## Exercises to complete
**A.** Quote the testing guide word for word, from "- You want to" up to and including "handling non-deterministic content.".
**B.** Decide whether each statement below agrees with the testing guide. Answer yes or no, and quote the words of the guide that decide it.
(i) The guide covers snapshot testing AI responses.
(ii) The contract tests it describes call real LLM providers.
(iii) Policy configurations can be validated in CI with kt policy lint.
**C.** According to the testing guide, why is AI-integrated code hard to test?

Testing AI-Integrated Code with Keeptrusts
AI-integrated code is notoriously hard to test because responses are non-deterministic. The Keeptrusts gateway gives you stable, policy-enforced boundaries to test against. This guide covers mocking the gateway in unit tests, validating configs in CI, contract testing, and snapshot testing AI responses.
Use this page when
- You need to mock the Keeptrusts gateway in unit tests for deterministic, fast, free testing.
- You want to validate policy configurations in CI with
kt policy lint. - You are writing contract tests that verify policy enforcement without calling real LLM providers.
- You need to snapshot-test AI response shapes while handling non-deterministic content.

## Available data

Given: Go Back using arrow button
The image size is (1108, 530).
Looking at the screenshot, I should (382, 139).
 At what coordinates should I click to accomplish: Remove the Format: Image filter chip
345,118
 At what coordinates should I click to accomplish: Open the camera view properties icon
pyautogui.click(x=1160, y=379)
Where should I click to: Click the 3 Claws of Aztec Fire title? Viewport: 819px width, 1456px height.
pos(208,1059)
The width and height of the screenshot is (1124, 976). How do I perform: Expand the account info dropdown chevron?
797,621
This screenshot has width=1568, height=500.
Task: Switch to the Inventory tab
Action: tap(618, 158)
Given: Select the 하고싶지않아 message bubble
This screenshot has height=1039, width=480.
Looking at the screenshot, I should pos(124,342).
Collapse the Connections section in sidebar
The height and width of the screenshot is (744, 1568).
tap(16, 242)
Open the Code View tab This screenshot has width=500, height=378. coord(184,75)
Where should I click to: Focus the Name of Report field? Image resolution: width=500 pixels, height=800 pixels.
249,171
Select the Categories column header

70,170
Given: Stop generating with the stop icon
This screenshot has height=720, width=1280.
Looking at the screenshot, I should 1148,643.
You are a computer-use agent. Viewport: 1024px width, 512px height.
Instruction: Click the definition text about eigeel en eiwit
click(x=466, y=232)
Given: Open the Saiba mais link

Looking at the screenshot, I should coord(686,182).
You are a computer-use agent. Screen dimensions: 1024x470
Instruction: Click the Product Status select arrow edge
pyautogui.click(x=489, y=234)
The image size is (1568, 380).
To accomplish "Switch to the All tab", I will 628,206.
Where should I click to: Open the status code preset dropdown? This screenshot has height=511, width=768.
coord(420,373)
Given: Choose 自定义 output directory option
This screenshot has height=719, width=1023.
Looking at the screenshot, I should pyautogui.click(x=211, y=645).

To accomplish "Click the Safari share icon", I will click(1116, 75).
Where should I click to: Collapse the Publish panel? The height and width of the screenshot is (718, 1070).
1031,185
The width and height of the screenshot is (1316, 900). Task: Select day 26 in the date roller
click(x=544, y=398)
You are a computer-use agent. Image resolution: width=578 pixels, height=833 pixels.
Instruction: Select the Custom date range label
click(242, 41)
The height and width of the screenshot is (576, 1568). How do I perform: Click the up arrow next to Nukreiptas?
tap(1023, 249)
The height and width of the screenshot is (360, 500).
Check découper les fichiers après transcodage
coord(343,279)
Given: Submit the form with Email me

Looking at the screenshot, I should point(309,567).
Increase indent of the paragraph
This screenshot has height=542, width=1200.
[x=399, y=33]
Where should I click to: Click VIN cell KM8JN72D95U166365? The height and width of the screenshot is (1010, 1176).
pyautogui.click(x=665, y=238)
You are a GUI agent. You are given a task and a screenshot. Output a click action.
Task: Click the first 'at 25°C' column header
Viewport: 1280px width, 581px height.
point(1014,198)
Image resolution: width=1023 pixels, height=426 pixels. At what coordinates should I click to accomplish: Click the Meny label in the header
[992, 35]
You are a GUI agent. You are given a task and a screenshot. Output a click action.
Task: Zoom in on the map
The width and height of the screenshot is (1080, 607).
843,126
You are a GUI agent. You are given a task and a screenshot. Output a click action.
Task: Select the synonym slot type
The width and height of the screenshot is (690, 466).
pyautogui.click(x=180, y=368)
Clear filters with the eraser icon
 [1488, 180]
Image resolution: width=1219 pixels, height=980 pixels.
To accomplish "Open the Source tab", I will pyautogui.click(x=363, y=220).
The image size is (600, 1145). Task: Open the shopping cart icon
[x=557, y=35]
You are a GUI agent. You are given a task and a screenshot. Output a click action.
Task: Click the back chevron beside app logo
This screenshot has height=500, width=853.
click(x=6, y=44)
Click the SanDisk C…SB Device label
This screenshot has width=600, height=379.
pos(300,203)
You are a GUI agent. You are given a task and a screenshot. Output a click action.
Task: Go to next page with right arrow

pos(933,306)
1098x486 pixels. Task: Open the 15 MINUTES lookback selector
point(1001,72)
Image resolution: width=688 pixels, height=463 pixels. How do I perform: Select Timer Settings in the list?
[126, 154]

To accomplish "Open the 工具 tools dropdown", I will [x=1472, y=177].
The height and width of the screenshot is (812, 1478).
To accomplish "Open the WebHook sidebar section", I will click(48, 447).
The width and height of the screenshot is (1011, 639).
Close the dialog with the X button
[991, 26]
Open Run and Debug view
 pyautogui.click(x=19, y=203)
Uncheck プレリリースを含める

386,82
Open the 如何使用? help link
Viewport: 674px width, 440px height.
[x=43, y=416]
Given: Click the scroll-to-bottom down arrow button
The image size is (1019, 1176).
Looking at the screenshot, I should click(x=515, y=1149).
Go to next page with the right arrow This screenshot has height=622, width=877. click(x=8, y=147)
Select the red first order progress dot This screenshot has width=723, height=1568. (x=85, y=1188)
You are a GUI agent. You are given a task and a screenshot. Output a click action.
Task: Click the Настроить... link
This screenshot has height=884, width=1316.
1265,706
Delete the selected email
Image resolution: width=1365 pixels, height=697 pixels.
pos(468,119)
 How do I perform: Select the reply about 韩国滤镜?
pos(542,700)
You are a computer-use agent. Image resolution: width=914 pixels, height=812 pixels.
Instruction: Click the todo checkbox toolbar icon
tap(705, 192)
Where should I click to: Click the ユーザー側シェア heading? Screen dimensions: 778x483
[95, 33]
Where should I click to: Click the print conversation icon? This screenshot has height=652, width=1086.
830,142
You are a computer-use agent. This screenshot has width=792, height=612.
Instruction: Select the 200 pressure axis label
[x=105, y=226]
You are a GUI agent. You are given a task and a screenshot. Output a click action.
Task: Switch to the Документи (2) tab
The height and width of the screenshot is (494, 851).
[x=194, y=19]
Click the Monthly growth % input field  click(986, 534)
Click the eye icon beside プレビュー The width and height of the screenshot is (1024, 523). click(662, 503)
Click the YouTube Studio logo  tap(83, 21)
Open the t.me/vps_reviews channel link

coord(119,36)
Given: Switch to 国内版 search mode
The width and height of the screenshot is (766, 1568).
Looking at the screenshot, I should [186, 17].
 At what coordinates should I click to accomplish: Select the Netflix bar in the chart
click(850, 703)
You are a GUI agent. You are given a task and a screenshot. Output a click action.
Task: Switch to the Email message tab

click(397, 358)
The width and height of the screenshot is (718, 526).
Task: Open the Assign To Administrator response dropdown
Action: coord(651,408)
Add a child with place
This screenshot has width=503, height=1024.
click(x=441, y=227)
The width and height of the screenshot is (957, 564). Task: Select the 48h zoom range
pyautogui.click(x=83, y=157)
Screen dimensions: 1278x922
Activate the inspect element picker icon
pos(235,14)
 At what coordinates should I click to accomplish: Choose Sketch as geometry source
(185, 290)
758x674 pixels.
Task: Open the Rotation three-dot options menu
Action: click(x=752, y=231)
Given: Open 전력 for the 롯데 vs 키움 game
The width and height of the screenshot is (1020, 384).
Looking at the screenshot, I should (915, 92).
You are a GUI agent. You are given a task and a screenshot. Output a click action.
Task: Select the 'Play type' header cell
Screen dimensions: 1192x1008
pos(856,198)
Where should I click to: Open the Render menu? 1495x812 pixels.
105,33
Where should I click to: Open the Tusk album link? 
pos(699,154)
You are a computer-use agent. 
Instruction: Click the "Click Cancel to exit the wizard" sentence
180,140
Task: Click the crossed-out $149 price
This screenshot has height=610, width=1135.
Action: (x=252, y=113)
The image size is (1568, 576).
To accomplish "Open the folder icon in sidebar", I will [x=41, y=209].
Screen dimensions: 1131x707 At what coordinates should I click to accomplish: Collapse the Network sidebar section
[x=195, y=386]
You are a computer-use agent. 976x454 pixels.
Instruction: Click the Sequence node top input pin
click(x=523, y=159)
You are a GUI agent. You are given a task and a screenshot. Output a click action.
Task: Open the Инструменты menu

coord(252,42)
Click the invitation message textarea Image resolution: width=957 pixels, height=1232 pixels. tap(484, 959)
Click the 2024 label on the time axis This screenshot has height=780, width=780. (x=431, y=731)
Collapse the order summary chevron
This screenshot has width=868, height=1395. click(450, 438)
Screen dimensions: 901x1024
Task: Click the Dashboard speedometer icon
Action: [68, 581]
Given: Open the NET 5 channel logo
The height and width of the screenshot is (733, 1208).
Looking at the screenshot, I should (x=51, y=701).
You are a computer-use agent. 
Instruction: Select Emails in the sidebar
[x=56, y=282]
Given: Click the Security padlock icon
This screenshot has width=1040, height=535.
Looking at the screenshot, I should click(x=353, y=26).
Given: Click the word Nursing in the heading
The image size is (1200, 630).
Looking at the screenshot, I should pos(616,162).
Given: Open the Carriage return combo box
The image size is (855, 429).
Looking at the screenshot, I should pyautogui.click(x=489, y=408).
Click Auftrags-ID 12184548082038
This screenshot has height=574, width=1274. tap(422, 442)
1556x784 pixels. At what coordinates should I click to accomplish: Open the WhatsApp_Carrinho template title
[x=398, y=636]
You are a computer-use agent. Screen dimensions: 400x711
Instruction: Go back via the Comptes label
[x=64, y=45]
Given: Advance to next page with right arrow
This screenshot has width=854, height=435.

## Answers per task
**A.**
- You want to validate policy configurations in CI with
kt policy lint. - You are writing contract tests that verify policy enforcement without calling real LLM providers.
- You need to snapshot-test AI response shapes while handling non-deterministic content.

**B.**
(i) Yes: "This guide covers mocking the gateway in unit tests, validating configs in CI, contract testing, and snapshot testing AI responses."
(ii) No: "contract tests that verify policy enforcement without calling real LLM providers."
(iii) Yes: "You want to validate policy configurations in CI with kt policy lint."

**C.** Its responses are non-deterministic.